Algorithmic Improvements for Extracting Lipid Bilayer Elastic Moduli from Height and Director Fluctuations

Many important cellular processes take place at membranes, for example signaling and sensing, energy conversion, and metabolism. In order to understand how the physical properties of cell membranes enable these processes, we focus on bilayer shape changes. Shape changes in biomembranes arise in many circumstances, such as endocytosis, along the fusion pathway, and when accommodating transmembrane proteins. When they occur at a scale not much larger than the membrane thickness, standard curvature elasticity needs to be amended by contributions coming from lipid tilt. The energetics of lipid bilayer deformations across different scales can be described by continuum theories that contain a set of elastic moduli. In order to get information about the associated elastic moduli, we use atomistic model simulations of 13 different lipid membranes and analyze the power spectra of their bilayer shape and lipid director fluctuations. We rely on trajectories by Venable et al. [CPL 192, 60 (2015)], who have recently conducted such an analysis.

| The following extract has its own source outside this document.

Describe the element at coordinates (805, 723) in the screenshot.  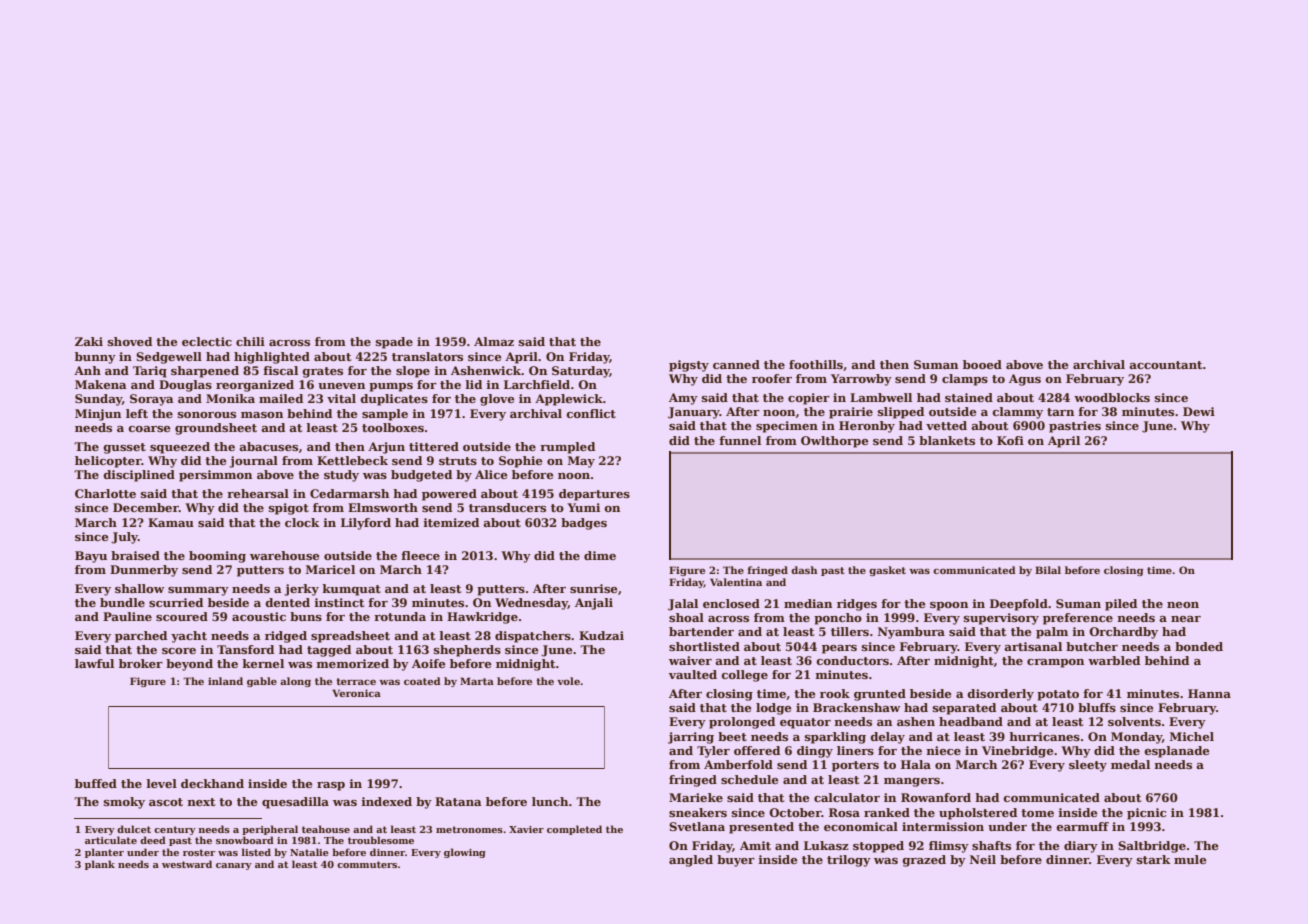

The energetics of lipid membrane deformations can be described by continuum theories for idealized lields representing lipid positions and orientations. In computer simulations, these moduli can be determined by fitting power spectra of fluctuating fields to the predictions of those continuum theories. This data analysis involves numerous choices, such as how to define a membrane surface or how to determine the fitting range, which significantly affect the observables of interest. We discuss strategies that may lead to objective choices irrespective of the theory. We in particular discuss systematic effects connected with: (1) interpolation of height and directional fields; (2) normalization and averaging of lipid directors; (3) ignoring extremely tilted lipid molecules. Overall, the systematic shifts in the moduli arising from equally plausible choices are often larger than the statistical uncertainties given that current computation technology gives increasingly precise statistical data. We propose a tentative set of criteria based on which the relative merits of such choices could be evaluated.

The data analysis process involves an expansion in Fourier modes, which is typically done by interpolating the continuum fields on a grid and performing a finite Fourier transform. Unfortunately this discretization creates artifacts, such as spectral damping and aliasing. Here we revisit an alternative, proposed by Kopelevich and Nagle [JCP 143, 154702 (2015)] but not in wide-spread use, which calculates the Fourier amplitudes by least-squares fitting of the modes to the off-lattice molecular positions and orientations. We compare these spectra to those derived via a conventional grid-based method, with and without corrections for spectral damping and aliasing. Our analysis suggests that the least-squares analysis has multiple advantages compared to the traditional method and is therefore a promising alternative for calculating power spectra. Additionally, we discuss other statistical aspects such as correcting for time correlations in the power spectra, determining small-scale cutoffs, getting uncertainties on the parameters, and simultaneously fitting different spectra.

Lastly, we visited the extensive derivation of height-height correlation function of a membrane stack discussed in Ref. [40]. More specifically, the effect of a curvature-tilt coupling term on the correlation function is investigated. The correlation function is key to determine the elastic moduli from X-ray diffuse scattering analysis of a bilayer stack. The preliminary results show that the new term has a negligible effect on the large-scale moduli (bending and bulk), while the tilt modulus is rather sensitive to the coupling.